Nas escolas de elite, a exclusão ocorre antes mesmo de os alunos chegaram ao ensino médio. Moradora da Barra da Tijuca, zona oeste carioca, a jornalista Flávia Ribeiro, 47, precisou intervir quando o filho, então com seis anos, enfrentou um evento racista no Santo Agostinho. Na ocasião, o filho a relatou que uma colega da escola disse a ele: "sai daqui que sua mãe era escrava".

Ela procurou a direção da escola, o Conselho Tutelar e os pais da criança para conversar. Hoje, o menino, com 12 anos, ainda estuda na instituição, onde cursa o sexto do colégio.

"Eu e meu marido decidimos ter só um filho para dar o melhor para ele, conseguir pagar a mensalidade. Depois desse episódio, preparamos nosso filho para situações que ele poderá vir a enfrentar", conta.

Reflexo nas universidades

Para Campos, a exclusão racial no ensino médio se reflete nas universidades.
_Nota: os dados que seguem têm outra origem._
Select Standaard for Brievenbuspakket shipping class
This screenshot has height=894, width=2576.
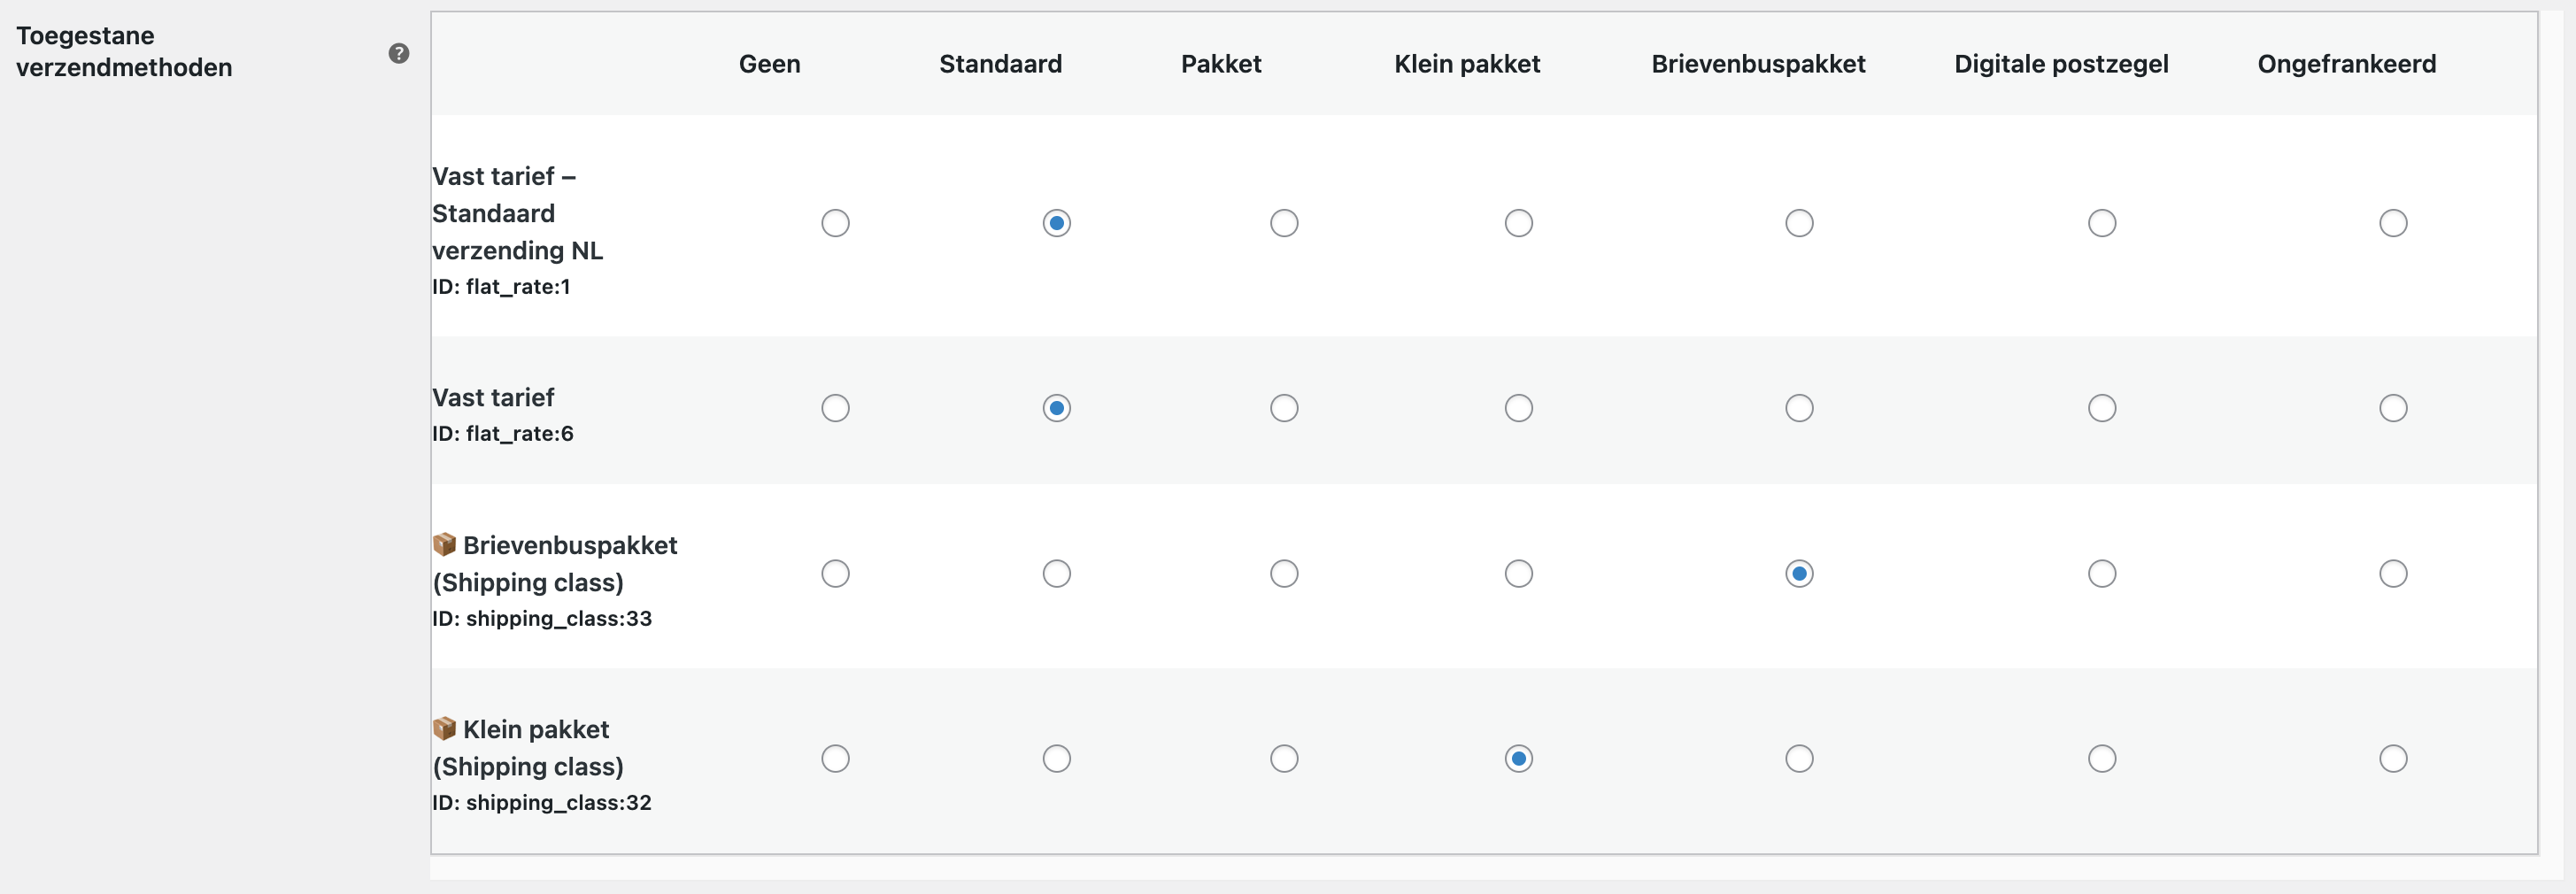[1056, 573]
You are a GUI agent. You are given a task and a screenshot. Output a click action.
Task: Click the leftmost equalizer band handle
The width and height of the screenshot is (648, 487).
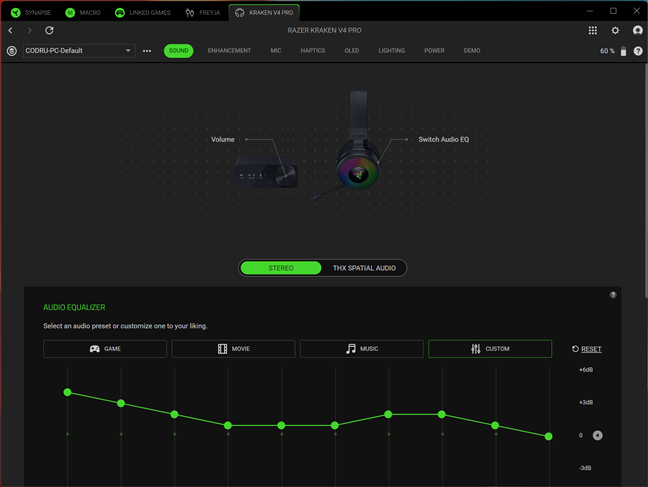68,392
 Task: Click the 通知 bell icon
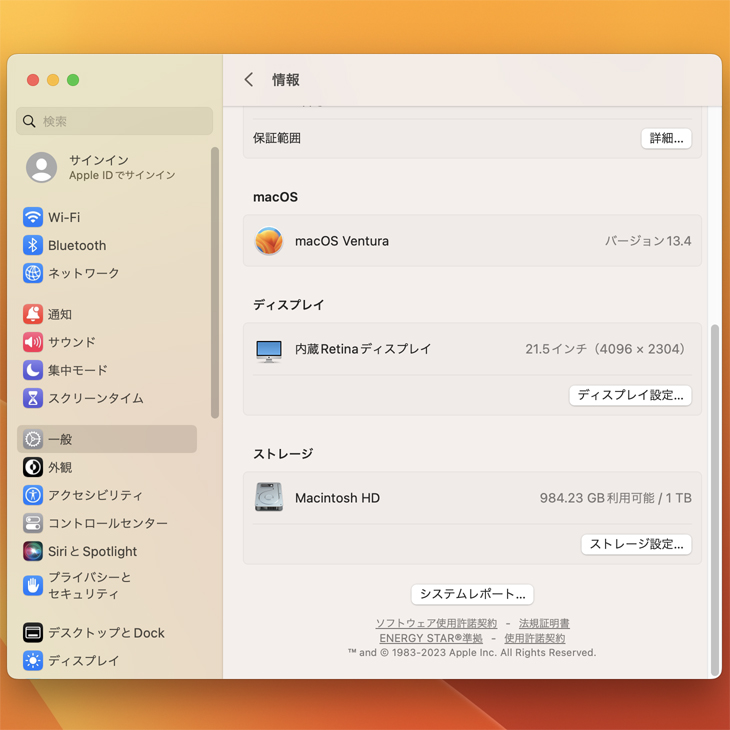coord(33,314)
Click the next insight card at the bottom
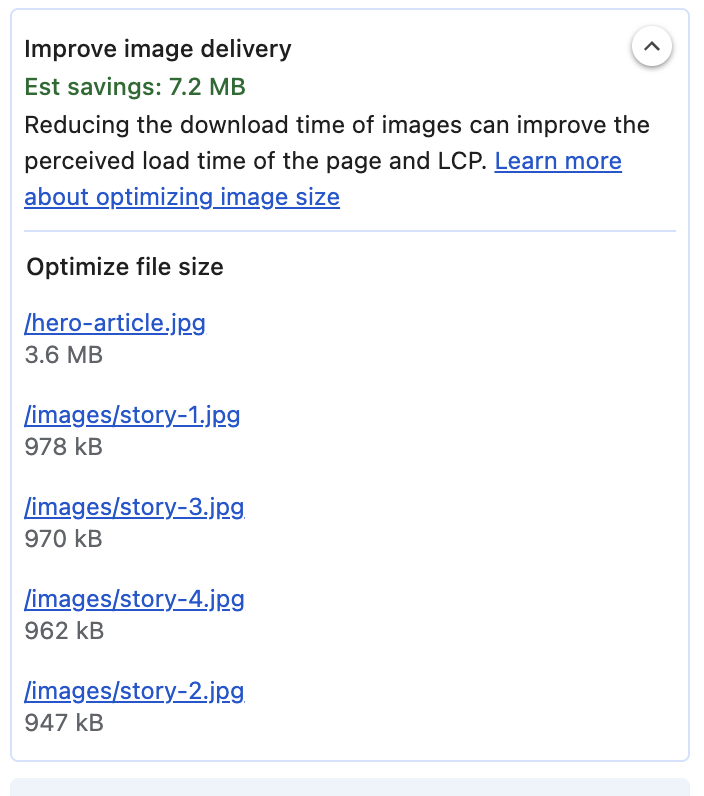704x796 pixels. click(350, 788)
Embora o ensino superior tenha ações afirmativas raciais e socioeconômicas, o principal público ainda é de alunos de escolas privadas.

Segundo um estudo do IBGE, aumentou de 50,5% para 55,6% a fatia de pretos e pardos com idades de 18 a 24 anos na universidade entre 2016 e 2018. Ainda assim, a pesquisa Desigualdades Sociais por Cor ou Raça no Brasil mostra que esse patamar ficou distante dos 78,8% de estudantes brancos na mesma faixa etária cursando o ensino superior.

"Apesar das cotas raciais nas universidades, brancos ainda são maioria, sobretudo em cursos mais concorridos", diz Campos.

Educação antirracista

A Escola Eleva informou que, com apenas cinco anos de existência, tem uma média maior (8%) de alunos autodeclarados pretos e pardos do que apontado no estudo. "A instituição estabelece a diversidade como uma de suas prioridades."

Ainda conforme a instituição, a educação antirracista está integrada à proposta pedagógica e presente na formação dos professores.

A Escola Eleva disse ainda oferecer 81 bolsas, em parceria com o Instituto Janelas Abertas, uma sociedade sem fins lucrativos, para alunos de famílias de baixa renda nas unidades do Rio e de Brasília.

O Colégio de São Bento informou que é uma instituição "que zela pelo respeito humano, em que não há qualquer segregação racial".

Também em nota, o Móbile se diz "consciente da desigualdade de oportunidades educacionais e [que] tem a diversidade como política interna". A instituição informa oferecer bolsas de estudo em parcerias com instituições sociais e contemplar em seu currículo projetos que sensibilizam os alunos para a multiplicidade cultural.

A escola informa ainda ter planos de criar um fundo para aumentar a oferta de bolsas de estudo e que mantém iniciativas sociais com alunos de escolas públicas.

Até a publicação desta reportagem, o Colégio Vértice e Colégio Santo Agostinho não se manifestaram.

Procurada, a Federação Nacional das Escolas Particulares informou que defende, apoia e incentiva ações afirmativas nas 40 mil instituições particulares de ensino brasileiras que representa. Juntas, atendem 15 milhões de alunos, dos quais 9 milhões na educação básica.